Backups and Recovery
A backup is a recoverable copy of data; recovery is the tested process that restores usable service from it. Set recovery targets from business consequence and prove restoration regularly rather than merely enabling backups.
What You Will Be Able to Decide
- Explain backups and recovery in product and business terms.
- Apply this decision: Set recovery targets from business consequence and prove restoration regularly rather than merely enabling backups.
- Recognise this material risk: backups exist but are incomplete, inaccessible, or too slow to restore when needed.
- Ask a consultant for evidence rather than reassurance.
A founder is deciding how the product should remember information and preserve its meaning over time.
A backup is a recoverable copy of data; recovery is the tested process that restores usable service from it.
A consultant can recommend and implement the technical approach.
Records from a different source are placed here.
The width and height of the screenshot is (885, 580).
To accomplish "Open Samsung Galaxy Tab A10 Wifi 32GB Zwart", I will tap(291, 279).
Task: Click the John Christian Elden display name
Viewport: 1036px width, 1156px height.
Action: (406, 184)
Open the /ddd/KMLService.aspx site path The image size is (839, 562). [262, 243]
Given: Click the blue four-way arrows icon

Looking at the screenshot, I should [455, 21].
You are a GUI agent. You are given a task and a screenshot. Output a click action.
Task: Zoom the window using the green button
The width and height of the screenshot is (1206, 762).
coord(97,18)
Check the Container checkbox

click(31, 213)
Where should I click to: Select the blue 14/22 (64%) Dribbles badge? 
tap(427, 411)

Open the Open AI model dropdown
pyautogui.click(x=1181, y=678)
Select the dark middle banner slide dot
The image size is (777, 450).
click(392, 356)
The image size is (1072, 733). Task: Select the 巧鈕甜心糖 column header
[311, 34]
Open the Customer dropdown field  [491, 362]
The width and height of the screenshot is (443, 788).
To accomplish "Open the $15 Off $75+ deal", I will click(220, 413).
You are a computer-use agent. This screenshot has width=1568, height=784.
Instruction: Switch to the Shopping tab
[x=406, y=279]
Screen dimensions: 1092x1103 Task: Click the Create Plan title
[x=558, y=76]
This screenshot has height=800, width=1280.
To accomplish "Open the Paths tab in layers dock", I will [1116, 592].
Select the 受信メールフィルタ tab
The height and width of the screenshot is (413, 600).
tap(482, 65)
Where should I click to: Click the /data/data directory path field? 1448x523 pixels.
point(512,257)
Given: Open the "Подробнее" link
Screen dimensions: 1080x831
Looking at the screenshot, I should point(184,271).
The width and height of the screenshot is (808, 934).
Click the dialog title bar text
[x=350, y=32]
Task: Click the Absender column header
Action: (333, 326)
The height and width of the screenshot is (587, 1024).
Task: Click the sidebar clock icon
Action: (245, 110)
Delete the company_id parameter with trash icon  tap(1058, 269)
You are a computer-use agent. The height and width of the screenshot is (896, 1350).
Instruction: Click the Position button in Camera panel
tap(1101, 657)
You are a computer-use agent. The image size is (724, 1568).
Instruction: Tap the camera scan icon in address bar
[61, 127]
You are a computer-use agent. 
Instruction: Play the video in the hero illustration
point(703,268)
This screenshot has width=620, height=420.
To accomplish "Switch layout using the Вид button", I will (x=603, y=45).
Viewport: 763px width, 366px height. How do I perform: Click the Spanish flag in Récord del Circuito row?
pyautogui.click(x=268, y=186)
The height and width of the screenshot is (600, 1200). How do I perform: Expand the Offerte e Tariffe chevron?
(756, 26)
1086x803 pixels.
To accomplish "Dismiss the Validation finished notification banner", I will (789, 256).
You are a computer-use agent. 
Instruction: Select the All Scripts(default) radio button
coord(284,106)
The founder still needs to decide which outcome matters, which risk is acceptable, and what evidence is sufficient.
Start with the Consequence
A founder is deciding how the product should remember information and preserve its meaning over time.
The immediate question is backups and recovery. The technical label matters only because it changes a product decision, a responsibility, or the evidence required before launch.
Technical term
Backups and Recovery
A backup is a recoverable copy of data; recovery is the tested process that restores usable service from it.
Treat it like a clause in a commercial agreement: its value comes from making expectations and consequences clear, not from sounding formal.
Turn the Term into Evidence
Start with the product consequence, then choose the simplest technical treatment that protects it. A longer tool list is not a stronger plan.
For this decision, the useful standard is that the data model can represent the real business rules without ambiguity or silent corruption.
- Make the decision explicit: Set recovery targets from business consequence and prove restoration regularly rather than merely enabling backups.
- Ask what evidence would show that the chosen approach works.
- Name the person or provider responsible when the approach fails.
- Record the result in the data model and recovery plan.
Match the Control to the Consequence
Set recovery targets from business consequence and prove restoration regularly rather than merely enabling backups.
The principal risk is that backups exist but are incomplete, inaccessible, or too slow to restore when needed. This does not require the most expensive possible solution. It requires the consequence to be understood and the control to match it.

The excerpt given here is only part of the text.